▸ Exercise brief: Render the data from the line containing "The height and width of the screenshot is (822, 1456)." up to and including the line containing "tap(738, 63)" as a two-column CSV with the headers instruction and location. Each entry gets one row, each field is quoted, and line breaks inside a field become spaces.

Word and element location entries
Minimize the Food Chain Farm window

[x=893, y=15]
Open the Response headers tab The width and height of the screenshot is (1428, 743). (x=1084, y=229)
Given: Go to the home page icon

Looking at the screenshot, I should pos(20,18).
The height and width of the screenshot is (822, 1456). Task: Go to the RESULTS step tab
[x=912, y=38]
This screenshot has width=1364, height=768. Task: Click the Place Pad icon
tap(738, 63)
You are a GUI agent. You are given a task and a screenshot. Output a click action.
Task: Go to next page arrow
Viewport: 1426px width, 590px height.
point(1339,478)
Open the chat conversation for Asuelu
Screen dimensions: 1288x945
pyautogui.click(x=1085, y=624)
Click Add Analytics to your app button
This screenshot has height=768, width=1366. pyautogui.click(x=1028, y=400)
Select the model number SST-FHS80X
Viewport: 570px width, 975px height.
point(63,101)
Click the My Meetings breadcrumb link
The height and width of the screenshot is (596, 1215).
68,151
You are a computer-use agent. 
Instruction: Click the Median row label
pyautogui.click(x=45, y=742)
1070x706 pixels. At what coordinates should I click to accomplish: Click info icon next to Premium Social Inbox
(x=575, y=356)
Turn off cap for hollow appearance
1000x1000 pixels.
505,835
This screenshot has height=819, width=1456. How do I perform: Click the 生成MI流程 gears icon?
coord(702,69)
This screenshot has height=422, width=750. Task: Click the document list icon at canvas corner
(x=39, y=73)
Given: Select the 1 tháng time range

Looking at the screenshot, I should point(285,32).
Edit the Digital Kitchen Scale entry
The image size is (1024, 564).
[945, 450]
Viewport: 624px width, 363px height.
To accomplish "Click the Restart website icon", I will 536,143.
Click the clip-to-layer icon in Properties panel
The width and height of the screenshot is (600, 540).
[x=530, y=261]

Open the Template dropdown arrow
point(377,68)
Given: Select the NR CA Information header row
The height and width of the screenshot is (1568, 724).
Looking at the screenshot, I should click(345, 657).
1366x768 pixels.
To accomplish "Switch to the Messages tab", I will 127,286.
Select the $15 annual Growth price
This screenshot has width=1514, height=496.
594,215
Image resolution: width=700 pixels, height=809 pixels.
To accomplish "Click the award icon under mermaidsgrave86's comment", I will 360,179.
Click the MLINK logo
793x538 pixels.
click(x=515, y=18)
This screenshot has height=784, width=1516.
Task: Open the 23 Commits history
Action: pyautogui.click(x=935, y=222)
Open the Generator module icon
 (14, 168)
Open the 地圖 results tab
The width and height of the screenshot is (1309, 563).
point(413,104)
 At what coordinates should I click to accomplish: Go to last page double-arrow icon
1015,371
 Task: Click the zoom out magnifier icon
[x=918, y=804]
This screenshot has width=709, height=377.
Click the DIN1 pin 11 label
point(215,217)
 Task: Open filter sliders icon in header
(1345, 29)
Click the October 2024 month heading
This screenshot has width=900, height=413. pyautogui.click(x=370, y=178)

▸ Output:
instruction,location
"The height and width of the screenshot is (822, 1456). Task: Go to the RESULTS step tab","[x=912, y=38]"
"This screenshot has width=1364, height=768. Task: Click the Place Pad icon","tap(738, 63)"